Wichita School Superintendent Alicia Thompson will sweeten her salary by more than $14,000 this school year, and district teachers won’t do half bad either.
The new teacher contract increased teacher pay by 3.95 percent across the board, but when boosted by “steps and tracks”–that is, compensation for additional experience and education–teachers will average a pay hike in excess of 6 percent. These figures do not include what is known as “longevity pay,” which can range up to 12 percent of a teacher’s annual salary for those with 14 or more years of experience.

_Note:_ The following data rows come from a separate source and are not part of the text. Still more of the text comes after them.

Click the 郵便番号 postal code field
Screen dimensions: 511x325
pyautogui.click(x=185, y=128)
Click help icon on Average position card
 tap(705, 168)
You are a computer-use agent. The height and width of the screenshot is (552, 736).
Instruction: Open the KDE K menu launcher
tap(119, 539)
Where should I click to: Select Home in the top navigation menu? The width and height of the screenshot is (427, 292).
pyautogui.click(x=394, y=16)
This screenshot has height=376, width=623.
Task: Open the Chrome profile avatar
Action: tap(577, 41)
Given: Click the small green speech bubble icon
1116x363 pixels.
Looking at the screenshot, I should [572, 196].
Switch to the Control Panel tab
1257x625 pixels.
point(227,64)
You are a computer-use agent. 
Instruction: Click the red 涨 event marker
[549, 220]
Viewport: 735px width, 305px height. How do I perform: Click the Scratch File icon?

District officials used the 6.05 teacher bump to calculate Thompson’s increase from $240,000 to $254,520, or roughly 2.5 times what the State of Kansas pays the governor. Thompson’s total financial package is a cool $297,460 per annum. Considering that the District employs some 4,350 people, a six percent increase results in a lot of tax dollars spent.
Kudos to the Wichita Eagle for publishing these figures. Although the state media have largely been supportive of raising taxes and paying educators more money, this article–“How much does your child’s teacher or principal make?”–insinuates that perhaps some among them are being paid too much.
For instance, the caption on an image of children boarding school busses–“Wichita Public School’s superintendent will now make make more than $250,000 per year”–reads more like a complaint than a boast. The article by reporter Suzanne Perez Tobias also lists the lofty salaries of several other district employees: the general counsel who makes $159,355 a year: the chief information officer who makes $147,684: and the six employees, four of them assistant superintendents, who make $134,259.
These salaries would be understandable if the salaries of private sector employees were keeping pace, but they are not. Private sector employees do not enjoy the judicial intervention that arbitrarily pumps more of their money into the bank accounts of school teachers and administrators.
Nor are school officials being rewarded for performance. On last year’s Kansas assessment tests, only one in five Wichita public school students was on track for college-level work in math and about one in four in reading. More problematic, as the Eagle reported at the time, “The percentage of Wichita students who scored at Level 1 – below grade level – increased this year over last in both math and reading.”
That is one of the beauties of having a judicially-supported monopoly. School officials can pay their teachers and administrators based on any number of variables, but none of those variables seem to include results.